|Home | About | Journals | Submit | Contact Us | Français|
The transcription of a gene from its DNA template into an mRNA molecule is the first, and most heavily regulated, step in gene expression. Especially in bacteria, regulation is typically achieved via the binding of a transcription factor (protein) or small RNA molecule to the chromosomal region upstream of a regulated gene. The protein or RNA molecule recognizes a short, approximately conserved sequence within a gene's promoter region and, by binding to it, either enhances or represses expression of the nearby gene. Since the sought-for motif (pattern) is short and accommodating to variation, computational approaches that scan for binding sites have trouble distinguishing functional sites from look-alikes. Many computational approaches are unable to find the majority of experimentally verified binding sites without also finding many false positives. Phyloscan overcomes this difficulty by exploiting two key features of functional binding sites: (i) these sites are typically more conserved evolutionarily than are non-functional DNA sequences; and (ii) these sites often occur two or more times in the promoter region of a regulated gene. The website is free and open to all users, and there is no login requirement. Address: (http://bayesweb.wadsworth.org/phyloscan/).
With the sequencing of many genomes, we may immediately start asking questions about the genes that are being found. The gene sequences encode proteins and other products, but what do the gene products do and what determines the quantity of expression of a gene product?

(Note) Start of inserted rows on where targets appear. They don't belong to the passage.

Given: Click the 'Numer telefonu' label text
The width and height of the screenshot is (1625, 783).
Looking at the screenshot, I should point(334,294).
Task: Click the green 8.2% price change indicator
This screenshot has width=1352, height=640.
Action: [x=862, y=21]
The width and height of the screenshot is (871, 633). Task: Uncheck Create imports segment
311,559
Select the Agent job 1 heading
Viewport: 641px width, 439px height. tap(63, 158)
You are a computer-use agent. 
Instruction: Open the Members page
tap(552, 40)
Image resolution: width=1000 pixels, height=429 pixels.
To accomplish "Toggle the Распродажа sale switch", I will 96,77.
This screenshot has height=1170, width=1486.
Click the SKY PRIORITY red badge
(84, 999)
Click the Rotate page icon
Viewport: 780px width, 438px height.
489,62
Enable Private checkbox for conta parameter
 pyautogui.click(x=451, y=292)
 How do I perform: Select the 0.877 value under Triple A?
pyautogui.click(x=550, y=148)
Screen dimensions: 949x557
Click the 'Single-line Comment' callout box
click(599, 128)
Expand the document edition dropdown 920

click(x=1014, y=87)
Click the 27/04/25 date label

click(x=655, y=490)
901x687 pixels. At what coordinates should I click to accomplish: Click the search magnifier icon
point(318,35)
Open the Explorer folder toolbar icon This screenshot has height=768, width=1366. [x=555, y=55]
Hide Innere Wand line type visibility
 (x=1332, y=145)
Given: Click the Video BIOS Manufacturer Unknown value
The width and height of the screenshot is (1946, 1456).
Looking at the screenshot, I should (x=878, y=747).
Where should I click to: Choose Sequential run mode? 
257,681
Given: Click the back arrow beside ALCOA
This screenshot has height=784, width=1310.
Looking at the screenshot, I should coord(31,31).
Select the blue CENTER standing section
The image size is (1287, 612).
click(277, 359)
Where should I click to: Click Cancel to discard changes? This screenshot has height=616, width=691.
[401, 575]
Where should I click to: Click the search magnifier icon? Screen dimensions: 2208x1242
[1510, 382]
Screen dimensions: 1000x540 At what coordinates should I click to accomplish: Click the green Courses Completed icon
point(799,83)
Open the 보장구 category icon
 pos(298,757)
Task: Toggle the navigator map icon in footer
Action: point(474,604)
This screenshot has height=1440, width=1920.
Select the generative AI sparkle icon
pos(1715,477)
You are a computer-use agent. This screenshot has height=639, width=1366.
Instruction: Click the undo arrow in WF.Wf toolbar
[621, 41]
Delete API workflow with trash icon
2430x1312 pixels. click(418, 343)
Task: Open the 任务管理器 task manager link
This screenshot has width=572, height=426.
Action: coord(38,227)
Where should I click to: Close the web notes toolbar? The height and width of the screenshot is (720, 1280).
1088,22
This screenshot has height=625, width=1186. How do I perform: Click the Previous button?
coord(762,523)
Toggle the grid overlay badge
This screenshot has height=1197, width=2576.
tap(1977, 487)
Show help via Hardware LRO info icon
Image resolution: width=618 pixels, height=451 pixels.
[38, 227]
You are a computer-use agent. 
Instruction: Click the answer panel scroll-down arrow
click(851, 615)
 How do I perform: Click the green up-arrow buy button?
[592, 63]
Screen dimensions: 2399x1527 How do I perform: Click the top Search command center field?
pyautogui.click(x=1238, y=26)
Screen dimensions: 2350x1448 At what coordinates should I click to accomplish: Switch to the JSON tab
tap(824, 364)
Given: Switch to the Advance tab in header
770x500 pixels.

The answer to the latter question is key to the study of normal and pathological cell function and differentiation; for instance, how does a muscle cell know not to produce proteins used exclusively in skin cells, and how might the regulation go awry?
There are many steps in the creation of a gene product from a gene, starting with transcription, the reading of the DNA template to create an RNA message to be used in subsequent steps. Especially in bacteria, gene regulation is typically achieved via the binding of a transcription factor (protein) or small RNA molecule to the chromosomal region upstream of a regulated gene. The protein or RNA molecule recognizes a sequence within such a promoter region and, by binding to it, either enhances or represses expression of the nearby gene.
With a collection of experimentally verified binding sites for a regulating protein or RNA in hand, or with a motif (pattern)-derived therefrom, it is natural to seek additional genes that are regulated by the same molecule. This computational process is called scanning (1–16), and it often includes multi-species data and mathematical models for exploiting phylogenetic/evolutionary relationships (17–20). However, especially because the motif is typically short (6–30 nt in length) and tolerant of variation, the determination as to whether a proposed site is a functional binding site can be difficult. Frequently, attempts to hold the level of false positives low also cause the tools to overlook too many experimentally verified binding sites. Among the purely computational approaches, the phylogeny-based tools have some advantage, because they can exploit conservation across species as suggestive of a functional binding site. Phyloscan (21) does particularly well, because it handles phylogenetic relationships whether or not a (multiple) sequence alignment is available, and also because it is able to combine the existence of multiple weak binding sites [a common occurrence (22)] into a statistically strong statement that binding does occur somewhere in a promoter region. These traits are advantageous for analyses of large multi-genomic data sets.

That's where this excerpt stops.